Chapter 5 focuses on how the administration's emphasis upon political unity and harsh rebukes of those dissented worked together to encourage support for the administration, and to suggest that anyone who held opposing views was unpatriotic and potentially placing people in the United States at risk.

Chapter 6 reflects upon the collection of evidence, in three central sections. First, it argues that the Bush administration offers an instructive case study of how political fundamentalism can gain wide support in the United States. The chapter's second section scrutinizes the role of news media in these processes, with the argument that in a nation-challenging context, commercial mass media are drawn to the discourses of political conservatives, particularly those that are religiously grounded. The final section of the chapter explores how cultural leaders might craft a moral discourse that counters the predominance of political fundamentalism, and why it is crucial for U.S. citizens and others that they do so.

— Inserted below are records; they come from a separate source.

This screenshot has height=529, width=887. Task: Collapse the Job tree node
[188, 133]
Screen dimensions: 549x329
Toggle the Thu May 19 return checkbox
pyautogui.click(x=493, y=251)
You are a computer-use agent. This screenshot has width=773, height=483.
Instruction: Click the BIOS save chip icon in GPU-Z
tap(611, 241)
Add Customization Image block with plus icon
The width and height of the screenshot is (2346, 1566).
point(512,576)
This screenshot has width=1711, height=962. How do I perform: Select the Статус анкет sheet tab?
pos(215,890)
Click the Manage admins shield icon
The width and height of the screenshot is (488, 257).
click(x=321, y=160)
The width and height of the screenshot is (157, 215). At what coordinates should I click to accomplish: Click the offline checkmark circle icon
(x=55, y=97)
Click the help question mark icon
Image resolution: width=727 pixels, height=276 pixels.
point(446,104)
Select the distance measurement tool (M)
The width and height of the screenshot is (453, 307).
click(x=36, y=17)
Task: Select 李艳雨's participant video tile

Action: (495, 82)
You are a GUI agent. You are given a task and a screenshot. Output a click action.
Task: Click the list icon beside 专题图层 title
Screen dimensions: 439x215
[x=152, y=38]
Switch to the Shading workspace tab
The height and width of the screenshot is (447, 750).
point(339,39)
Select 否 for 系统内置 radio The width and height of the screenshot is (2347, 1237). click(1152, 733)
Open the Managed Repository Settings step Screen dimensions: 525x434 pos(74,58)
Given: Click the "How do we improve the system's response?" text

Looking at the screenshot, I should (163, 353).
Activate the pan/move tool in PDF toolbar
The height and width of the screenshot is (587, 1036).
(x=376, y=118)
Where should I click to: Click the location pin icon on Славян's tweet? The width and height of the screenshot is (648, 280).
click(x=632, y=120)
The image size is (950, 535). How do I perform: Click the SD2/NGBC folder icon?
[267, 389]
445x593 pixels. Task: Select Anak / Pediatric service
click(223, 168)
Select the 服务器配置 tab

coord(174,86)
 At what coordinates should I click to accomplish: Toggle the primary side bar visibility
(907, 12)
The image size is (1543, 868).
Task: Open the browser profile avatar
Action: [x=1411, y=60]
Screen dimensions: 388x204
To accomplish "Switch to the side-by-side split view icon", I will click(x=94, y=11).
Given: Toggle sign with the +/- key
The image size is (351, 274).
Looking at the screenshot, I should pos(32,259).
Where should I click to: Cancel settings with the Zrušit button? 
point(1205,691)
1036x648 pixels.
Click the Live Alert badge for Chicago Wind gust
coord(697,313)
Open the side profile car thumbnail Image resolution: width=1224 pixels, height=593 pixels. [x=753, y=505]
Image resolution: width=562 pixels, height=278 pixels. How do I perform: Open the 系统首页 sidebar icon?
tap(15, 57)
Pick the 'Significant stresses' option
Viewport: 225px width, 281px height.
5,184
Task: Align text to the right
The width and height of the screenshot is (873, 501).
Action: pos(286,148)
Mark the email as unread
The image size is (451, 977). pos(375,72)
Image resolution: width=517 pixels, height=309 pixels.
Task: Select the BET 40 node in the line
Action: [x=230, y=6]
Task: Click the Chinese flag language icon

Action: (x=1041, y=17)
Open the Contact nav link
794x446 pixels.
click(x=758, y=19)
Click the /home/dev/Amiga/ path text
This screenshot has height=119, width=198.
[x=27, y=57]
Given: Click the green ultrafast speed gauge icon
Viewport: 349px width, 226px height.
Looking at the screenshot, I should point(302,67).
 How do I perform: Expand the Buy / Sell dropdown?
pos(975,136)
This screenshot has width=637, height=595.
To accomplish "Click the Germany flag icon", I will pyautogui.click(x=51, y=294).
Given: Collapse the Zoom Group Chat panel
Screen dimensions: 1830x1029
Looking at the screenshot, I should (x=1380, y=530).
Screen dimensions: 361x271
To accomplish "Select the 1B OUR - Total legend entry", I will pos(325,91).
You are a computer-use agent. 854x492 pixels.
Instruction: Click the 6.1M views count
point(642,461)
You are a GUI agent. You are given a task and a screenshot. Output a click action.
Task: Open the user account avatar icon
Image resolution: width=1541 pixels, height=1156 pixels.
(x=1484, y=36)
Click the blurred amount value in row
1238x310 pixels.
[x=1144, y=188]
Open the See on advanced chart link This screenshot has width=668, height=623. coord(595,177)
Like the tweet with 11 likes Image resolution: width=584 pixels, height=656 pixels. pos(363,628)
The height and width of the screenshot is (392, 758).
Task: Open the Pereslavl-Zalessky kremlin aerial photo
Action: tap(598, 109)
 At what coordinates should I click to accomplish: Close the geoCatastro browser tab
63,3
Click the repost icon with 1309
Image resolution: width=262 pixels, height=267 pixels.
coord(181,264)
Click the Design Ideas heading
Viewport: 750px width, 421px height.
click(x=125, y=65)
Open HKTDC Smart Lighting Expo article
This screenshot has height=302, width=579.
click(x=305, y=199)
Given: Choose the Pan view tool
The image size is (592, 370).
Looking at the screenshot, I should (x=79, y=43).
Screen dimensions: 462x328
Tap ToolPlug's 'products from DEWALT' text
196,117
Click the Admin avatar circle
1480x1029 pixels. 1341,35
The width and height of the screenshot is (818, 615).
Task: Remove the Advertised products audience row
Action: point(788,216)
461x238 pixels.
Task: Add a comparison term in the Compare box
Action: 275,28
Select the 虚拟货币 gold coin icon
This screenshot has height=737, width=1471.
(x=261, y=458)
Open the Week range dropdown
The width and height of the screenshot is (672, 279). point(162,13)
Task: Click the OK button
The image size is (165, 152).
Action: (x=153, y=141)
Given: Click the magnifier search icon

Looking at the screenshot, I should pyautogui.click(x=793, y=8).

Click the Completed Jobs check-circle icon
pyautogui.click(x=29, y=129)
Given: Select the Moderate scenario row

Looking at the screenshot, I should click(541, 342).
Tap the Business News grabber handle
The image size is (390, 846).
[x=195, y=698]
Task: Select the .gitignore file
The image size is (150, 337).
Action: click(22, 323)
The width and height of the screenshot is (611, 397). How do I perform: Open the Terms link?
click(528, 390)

Chapter 7 offers conclusions, focusing on implications of the administration's political fundamentalism for democracy, both in the United States and globally.

In the way the writer brings a rigorous analysis of a wide range of empirical material, David Domke's work is of great value to study. However, to what extent his work can contribute to a better understanding of the relationship between religion, politics, and the media is a matter of question. Some scholars may find it the role of religion has been exaggerated. Some scholars may question the way he has analyzed meaning formation and reception in media as it is a subjective matter. Nevertheless, the book very well clarifies how the actions of the Bush administration and the news media are directly counter to fundamental American democratic ideals and principles. It shows how civil religion is used to promote its political goals and to justify self-interest. So "God Willing" is a must-read for anyone who cherishes American democracy, anyone who feels uneasy about the Bush Administration's use of religious images, as well as those who have concerns about the way the press helps Bush advance his agenda. However, the potential and necessity for further discussion on the subject exists that can encourage other scholars.